**Work required**. Write out each entry once more so that it matches the original exactly.
Start of Provided data
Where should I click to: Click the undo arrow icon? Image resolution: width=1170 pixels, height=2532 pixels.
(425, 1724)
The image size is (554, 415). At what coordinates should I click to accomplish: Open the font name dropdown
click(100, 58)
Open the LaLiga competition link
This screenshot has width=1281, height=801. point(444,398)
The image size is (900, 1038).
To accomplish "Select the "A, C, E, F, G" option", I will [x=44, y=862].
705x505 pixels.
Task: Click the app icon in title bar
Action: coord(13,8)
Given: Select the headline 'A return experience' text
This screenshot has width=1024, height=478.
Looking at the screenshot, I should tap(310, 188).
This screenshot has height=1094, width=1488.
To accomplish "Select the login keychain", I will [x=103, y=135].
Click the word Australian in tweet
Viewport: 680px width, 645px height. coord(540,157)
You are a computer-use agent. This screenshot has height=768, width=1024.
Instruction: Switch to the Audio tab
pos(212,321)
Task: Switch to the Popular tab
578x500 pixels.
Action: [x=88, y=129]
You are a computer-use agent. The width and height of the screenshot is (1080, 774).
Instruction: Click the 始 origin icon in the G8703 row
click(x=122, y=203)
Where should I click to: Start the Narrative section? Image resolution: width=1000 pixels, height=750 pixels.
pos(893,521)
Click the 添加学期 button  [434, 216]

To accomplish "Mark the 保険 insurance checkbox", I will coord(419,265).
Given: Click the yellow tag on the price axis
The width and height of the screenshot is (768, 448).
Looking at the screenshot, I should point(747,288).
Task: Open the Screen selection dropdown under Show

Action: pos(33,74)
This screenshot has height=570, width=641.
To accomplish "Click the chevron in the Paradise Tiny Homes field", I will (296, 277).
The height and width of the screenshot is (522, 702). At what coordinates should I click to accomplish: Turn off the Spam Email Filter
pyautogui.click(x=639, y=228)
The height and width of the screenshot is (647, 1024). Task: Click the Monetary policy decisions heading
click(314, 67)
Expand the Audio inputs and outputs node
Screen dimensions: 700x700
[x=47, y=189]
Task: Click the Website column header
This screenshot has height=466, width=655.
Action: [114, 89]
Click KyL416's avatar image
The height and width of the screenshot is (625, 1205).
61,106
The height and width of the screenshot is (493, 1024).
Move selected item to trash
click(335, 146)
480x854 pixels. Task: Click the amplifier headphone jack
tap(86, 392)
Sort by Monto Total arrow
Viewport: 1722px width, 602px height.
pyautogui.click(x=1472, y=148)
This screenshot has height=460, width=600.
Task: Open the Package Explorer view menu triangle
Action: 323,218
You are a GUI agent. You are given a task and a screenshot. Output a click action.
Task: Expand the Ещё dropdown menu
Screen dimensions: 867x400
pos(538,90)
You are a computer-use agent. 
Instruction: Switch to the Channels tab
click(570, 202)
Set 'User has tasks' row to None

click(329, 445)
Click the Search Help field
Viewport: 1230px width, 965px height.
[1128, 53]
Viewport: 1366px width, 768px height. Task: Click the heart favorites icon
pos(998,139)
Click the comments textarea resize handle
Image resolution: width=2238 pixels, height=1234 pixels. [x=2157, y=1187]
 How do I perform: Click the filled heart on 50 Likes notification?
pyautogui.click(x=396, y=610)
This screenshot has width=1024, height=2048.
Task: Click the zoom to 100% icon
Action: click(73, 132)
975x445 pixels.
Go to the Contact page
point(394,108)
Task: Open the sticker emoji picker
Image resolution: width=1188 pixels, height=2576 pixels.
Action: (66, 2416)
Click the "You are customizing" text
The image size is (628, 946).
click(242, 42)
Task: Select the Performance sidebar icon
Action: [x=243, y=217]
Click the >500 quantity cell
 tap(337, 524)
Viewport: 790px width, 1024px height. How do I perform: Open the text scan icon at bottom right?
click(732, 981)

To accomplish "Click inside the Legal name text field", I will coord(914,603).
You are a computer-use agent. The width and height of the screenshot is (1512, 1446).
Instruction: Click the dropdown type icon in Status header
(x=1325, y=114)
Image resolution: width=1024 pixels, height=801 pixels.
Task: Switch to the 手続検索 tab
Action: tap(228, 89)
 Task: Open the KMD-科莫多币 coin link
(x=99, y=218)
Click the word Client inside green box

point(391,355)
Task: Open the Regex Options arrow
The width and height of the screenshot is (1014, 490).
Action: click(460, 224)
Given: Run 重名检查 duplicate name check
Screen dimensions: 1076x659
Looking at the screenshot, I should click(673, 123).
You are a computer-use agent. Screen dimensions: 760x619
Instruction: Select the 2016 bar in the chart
End of Provided data
**Output for this exercise**.
Where should I click to: Click the undo arrow icon? Image resolution: width=1170 pixels, height=2532 pixels.
(425, 1724)
The image size is (554, 415). At what coordinates should I click to accomplish: Open the font name dropdown
click(100, 58)
Open the LaLiga competition link
This screenshot has width=1281, height=801. point(444,398)
The image size is (900, 1038).
To accomplish "Select the "A, C, E, F, G" option", I will [x=44, y=862].
705x505 pixels.
Task: Click the app icon in title bar
Action: coord(13,8)
Given: Select the headline 'A return experience' text
This screenshot has width=1024, height=478.
Looking at the screenshot, I should tap(310, 188).
This screenshot has height=1094, width=1488.
To accomplish "Select the login keychain", I will [x=103, y=135].
Click the word Australian in tweet
Viewport: 680px width, 645px height. coord(540,157)
You are a computer-use agent. This screenshot has height=768, width=1024.
Instruction: Switch to the Audio tab
pos(212,321)
Task: Switch to the Popular tab
578x500 pixels.
Action: [x=88, y=129]
You are a computer-use agent. The width and height of the screenshot is (1080, 774).
Instruction: Click the 始 origin icon in the G8703 row
click(x=122, y=203)
Where should I click to: Start the Narrative section? Image resolution: width=1000 pixels, height=750 pixels.
pos(893,521)
Click the 添加学期 button  [434, 216]

To accomplish "Mark the 保険 insurance checkbox", I will coord(419,265).
Given: Click the yellow tag on the price axis
The width and height of the screenshot is (768, 448).
Looking at the screenshot, I should point(747,288).
Task: Open the Screen selection dropdown under Show

Action: pos(33,74)
This screenshot has height=570, width=641.
To accomplish "Click the chevron in the Paradise Tiny Homes field", I will (296, 277).
The height and width of the screenshot is (522, 702). At what coordinates should I click to accomplish: Turn off the Spam Email Filter
pyautogui.click(x=639, y=228)
The height and width of the screenshot is (647, 1024). Task: Click the Monetary policy decisions heading
click(314, 67)
Expand the Audio inputs and outputs node
Screen dimensions: 700x700
[x=47, y=189]
Task: Click the Website column header
This screenshot has height=466, width=655.
Action: [114, 89]
Click KyL416's avatar image
The height and width of the screenshot is (625, 1205).
61,106
The height and width of the screenshot is (493, 1024).
Move selected item to trash
click(335, 146)
480x854 pixels. Task: Click the amplifier headphone jack
tap(86, 392)
Sort by Monto Total arrow
Viewport: 1722px width, 602px height.
pyautogui.click(x=1472, y=148)
This screenshot has height=460, width=600.
Task: Open the Package Explorer view menu triangle
Action: 323,218
You are a GUI agent. You are given a task and a screenshot. Output a click action.
Task: Expand the Ещё dropdown menu
Screen dimensions: 867x400
pos(538,90)
You are a computer-use agent. 
Instruction: Switch to the Channels tab
click(570, 202)
Set 'User has tasks' row to None

click(329, 445)
Click the Search Help field
Viewport: 1230px width, 965px height.
[1128, 53]
Viewport: 1366px width, 768px height. Task: Click the heart favorites icon
pos(998,139)
Click the comments textarea resize handle
Image resolution: width=2238 pixels, height=1234 pixels. [x=2157, y=1187]
 How do I perform: Click the filled heart on 50 Likes notification?
pyautogui.click(x=396, y=610)
This screenshot has width=1024, height=2048.
Task: Click the zoom to 100% icon
Action: click(73, 132)
975x445 pixels.
Go to the Contact page
point(394,108)
Task: Open the sticker emoji picker
Image resolution: width=1188 pixels, height=2576 pixels.
Action: (66, 2416)
Click the "You are customizing" text
The image size is (628, 946).
click(242, 42)
Task: Select the Performance sidebar icon
Action: [x=243, y=217]
Click the >500 quantity cell
 tap(337, 524)
Viewport: 790px width, 1024px height. How do I perform: Open the text scan icon at bottom right?
click(732, 981)

To accomplish "Click inside the Legal name text field", I will coord(914,603).
You are a computer-use agent. The width and height of the screenshot is (1512, 1446).
Instruction: Click the dropdown type icon in Status header
(x=1325, y=114)
Image resolution: width=1024 pixels, height=801 pixels.
Task: Switch to the 手続検索 tab
Action: tap(228, 89)
 Task: Open the KMD-科莫多币 coin link
(x=99, y=218)
Click the word Client inside green box

point(391,355)
Task: Open the Regex Options arrow
The width and height of the screenshot is (1014, 490).
Action: click(460, 224)
Given: Run 重名检查 duplicate name check
Screen dimensions: 1076x659
Looking at the screenshot, I should click(673, 123).
You are a computer-use agent. Screen dimensions: 760x619
Instruction: Select the 2016 bar in the chart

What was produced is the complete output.